▶ **The exercise**
Extract the items starting with the line containing "The width and height of the screenshot is (680, 382)." and ending after the line containing "point(19,321)", and repeat those lines exactly as they stand.

▶ **Source records**

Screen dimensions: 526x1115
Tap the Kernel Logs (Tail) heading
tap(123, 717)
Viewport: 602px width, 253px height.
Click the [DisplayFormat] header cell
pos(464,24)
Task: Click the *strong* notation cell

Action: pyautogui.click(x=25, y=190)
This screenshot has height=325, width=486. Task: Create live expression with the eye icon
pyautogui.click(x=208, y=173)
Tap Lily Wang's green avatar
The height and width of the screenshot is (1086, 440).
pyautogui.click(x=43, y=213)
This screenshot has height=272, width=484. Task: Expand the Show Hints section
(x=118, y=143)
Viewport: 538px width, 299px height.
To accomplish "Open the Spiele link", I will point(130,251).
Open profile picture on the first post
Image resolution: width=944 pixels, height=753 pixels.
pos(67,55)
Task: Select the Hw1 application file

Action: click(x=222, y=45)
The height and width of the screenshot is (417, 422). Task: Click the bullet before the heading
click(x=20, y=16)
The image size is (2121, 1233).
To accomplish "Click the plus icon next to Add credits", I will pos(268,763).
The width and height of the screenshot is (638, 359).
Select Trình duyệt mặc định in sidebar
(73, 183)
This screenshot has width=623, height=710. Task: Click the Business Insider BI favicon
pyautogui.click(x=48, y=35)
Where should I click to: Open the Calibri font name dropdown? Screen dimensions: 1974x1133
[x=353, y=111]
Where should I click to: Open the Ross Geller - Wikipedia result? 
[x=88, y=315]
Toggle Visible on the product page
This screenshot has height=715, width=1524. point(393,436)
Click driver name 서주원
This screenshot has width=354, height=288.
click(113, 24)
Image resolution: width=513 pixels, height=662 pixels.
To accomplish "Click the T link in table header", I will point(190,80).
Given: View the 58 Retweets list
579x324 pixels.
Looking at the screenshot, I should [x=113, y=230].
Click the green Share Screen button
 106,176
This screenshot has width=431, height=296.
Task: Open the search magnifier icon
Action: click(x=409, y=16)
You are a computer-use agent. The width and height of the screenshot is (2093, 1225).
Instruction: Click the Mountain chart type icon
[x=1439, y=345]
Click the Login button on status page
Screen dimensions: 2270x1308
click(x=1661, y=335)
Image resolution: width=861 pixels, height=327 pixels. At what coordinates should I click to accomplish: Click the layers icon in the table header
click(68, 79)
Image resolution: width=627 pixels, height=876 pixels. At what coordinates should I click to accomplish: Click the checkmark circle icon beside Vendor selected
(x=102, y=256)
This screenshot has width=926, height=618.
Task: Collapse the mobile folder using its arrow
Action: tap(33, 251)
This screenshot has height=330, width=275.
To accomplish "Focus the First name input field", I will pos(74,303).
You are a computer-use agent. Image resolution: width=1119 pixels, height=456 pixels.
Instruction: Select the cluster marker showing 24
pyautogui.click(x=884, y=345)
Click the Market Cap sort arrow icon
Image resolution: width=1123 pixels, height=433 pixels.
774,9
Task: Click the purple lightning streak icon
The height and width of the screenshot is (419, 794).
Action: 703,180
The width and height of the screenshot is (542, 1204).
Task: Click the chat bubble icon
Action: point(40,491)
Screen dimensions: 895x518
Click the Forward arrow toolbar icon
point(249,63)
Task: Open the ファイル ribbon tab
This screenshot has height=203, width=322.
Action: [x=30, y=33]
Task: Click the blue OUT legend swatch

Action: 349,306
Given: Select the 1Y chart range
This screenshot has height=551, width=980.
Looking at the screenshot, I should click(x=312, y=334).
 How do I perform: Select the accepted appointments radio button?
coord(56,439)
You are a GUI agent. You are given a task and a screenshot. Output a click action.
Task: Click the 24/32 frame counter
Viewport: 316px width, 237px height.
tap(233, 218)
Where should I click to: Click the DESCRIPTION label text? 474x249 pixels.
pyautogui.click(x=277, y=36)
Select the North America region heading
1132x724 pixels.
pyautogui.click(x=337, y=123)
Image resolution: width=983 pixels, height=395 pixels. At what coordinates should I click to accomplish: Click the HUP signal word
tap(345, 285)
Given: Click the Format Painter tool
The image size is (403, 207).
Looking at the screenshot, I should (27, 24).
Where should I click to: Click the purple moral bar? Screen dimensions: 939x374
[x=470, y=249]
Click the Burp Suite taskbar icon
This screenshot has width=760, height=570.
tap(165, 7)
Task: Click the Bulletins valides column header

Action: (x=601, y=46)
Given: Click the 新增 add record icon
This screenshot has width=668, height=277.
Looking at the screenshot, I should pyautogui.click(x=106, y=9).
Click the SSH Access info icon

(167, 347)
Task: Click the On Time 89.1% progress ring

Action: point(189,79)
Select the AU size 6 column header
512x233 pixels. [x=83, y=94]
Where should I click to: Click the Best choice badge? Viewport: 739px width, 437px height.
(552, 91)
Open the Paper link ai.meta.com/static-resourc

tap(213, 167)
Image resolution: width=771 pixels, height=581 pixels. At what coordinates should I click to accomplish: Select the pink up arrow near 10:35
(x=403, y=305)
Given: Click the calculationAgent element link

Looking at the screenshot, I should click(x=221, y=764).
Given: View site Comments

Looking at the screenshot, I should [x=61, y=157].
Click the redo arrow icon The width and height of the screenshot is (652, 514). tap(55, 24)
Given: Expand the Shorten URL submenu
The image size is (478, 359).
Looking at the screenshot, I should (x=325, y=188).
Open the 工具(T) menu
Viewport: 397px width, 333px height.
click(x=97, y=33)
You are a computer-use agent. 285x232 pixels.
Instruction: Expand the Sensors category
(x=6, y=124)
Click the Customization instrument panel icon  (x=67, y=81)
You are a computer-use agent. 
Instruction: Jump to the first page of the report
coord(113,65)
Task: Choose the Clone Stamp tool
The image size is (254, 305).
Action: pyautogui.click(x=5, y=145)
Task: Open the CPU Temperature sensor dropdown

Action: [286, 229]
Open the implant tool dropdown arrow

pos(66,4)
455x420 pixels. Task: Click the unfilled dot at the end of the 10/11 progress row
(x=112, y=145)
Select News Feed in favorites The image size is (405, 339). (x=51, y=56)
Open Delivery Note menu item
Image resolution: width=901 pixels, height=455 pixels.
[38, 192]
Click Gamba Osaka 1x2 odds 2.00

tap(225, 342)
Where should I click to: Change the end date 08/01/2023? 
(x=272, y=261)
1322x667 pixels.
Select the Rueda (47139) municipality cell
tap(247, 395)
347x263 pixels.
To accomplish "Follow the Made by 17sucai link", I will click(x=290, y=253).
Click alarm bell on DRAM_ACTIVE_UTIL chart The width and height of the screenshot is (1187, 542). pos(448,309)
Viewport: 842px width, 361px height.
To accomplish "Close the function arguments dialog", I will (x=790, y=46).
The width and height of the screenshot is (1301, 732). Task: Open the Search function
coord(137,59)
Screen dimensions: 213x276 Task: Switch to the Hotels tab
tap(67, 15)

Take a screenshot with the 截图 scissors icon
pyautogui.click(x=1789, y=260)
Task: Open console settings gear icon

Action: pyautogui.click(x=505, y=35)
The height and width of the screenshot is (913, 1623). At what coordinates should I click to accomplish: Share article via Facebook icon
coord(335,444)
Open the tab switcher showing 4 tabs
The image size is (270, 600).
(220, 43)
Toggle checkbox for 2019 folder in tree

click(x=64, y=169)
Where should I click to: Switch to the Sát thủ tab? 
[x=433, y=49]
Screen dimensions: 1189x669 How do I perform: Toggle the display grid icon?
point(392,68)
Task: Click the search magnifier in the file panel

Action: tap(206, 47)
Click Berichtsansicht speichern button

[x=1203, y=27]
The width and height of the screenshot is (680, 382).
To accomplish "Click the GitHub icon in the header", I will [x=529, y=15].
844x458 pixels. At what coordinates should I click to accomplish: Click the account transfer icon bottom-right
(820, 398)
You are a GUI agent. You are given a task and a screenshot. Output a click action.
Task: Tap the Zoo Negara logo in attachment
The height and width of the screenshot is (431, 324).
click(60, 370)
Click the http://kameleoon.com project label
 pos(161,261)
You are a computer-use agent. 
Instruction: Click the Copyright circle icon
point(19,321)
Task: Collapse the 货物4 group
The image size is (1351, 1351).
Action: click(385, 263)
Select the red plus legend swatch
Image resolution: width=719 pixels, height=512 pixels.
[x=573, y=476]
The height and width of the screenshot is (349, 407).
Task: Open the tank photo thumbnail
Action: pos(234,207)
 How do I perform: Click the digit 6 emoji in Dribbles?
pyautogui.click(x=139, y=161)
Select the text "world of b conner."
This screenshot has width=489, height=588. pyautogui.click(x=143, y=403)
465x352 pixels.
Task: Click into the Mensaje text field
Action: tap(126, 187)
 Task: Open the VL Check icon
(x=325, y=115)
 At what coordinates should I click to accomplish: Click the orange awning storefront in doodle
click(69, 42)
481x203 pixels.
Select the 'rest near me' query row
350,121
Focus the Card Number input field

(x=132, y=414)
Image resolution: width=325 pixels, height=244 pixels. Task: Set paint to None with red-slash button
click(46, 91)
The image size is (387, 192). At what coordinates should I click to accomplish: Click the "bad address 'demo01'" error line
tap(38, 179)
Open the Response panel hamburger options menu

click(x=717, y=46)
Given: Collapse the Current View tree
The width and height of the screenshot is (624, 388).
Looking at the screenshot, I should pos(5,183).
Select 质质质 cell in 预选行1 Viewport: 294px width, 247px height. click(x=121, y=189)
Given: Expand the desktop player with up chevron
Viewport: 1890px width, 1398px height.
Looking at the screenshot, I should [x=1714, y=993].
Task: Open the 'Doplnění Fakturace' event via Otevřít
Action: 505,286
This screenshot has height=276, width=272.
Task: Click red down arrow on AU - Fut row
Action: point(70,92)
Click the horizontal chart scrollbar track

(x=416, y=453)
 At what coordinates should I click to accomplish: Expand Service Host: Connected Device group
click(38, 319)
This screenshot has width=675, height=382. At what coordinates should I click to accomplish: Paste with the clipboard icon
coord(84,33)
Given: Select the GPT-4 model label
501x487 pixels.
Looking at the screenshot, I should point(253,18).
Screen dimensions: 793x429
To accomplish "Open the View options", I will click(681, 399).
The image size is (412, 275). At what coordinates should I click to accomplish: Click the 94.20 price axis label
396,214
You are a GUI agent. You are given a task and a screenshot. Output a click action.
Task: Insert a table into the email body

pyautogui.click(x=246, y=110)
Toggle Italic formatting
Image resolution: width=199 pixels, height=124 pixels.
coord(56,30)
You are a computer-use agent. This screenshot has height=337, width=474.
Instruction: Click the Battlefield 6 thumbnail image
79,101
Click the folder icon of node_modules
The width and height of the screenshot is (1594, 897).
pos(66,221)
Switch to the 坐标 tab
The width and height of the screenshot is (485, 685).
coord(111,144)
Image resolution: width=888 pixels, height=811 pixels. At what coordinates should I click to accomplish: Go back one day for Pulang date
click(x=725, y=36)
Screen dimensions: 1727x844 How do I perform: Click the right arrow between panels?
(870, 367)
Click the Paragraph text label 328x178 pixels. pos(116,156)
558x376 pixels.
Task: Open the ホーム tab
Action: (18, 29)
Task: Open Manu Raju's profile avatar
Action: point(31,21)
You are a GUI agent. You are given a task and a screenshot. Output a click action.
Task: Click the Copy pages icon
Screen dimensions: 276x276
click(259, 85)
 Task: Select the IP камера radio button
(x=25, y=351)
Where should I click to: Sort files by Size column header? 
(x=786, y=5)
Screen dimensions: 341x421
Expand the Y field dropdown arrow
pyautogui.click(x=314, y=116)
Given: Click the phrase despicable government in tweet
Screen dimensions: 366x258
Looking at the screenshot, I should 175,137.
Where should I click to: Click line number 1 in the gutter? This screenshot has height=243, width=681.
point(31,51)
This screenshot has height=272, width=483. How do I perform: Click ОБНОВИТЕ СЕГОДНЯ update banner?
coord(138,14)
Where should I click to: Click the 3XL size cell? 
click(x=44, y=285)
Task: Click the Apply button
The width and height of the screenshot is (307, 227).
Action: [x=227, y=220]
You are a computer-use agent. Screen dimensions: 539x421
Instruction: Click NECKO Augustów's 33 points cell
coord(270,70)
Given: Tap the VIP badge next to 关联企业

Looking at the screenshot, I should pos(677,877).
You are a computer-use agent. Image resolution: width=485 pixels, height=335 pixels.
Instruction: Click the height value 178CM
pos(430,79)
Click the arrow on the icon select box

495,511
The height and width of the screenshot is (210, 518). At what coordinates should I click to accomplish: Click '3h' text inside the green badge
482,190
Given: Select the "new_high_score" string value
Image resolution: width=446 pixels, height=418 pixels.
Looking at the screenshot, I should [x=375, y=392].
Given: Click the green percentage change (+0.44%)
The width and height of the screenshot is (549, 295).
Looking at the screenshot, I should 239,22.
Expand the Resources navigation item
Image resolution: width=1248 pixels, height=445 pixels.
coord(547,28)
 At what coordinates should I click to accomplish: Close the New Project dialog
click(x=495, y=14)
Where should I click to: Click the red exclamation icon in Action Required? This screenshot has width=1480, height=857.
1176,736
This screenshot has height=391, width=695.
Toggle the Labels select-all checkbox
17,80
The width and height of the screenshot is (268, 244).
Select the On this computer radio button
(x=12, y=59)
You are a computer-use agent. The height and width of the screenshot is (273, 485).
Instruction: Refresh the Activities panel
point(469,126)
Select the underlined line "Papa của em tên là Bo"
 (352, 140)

▶ **Solved problem**
The width and height of the screenshot is (680, 382).
To accomplish "Click the GitHub icon in the header", I will [x=529, y=15].
844x458 pixels. At what coordinates should I click to accomplish: Click the account transfer icon bottom-right
(820, 398)
You are a GUI agent. You are given a task and a screenshot. Output a click action.
Task: Tap the Zoo Negara logo in attachment
The height and width of the screenshot is (431, 324).
click(60, 370)
Click the http://kameleoon.com project label
 pos(161,261)
You are a computer-use agent. 
Instruction: Click the Copyright circle icon
point(19,321)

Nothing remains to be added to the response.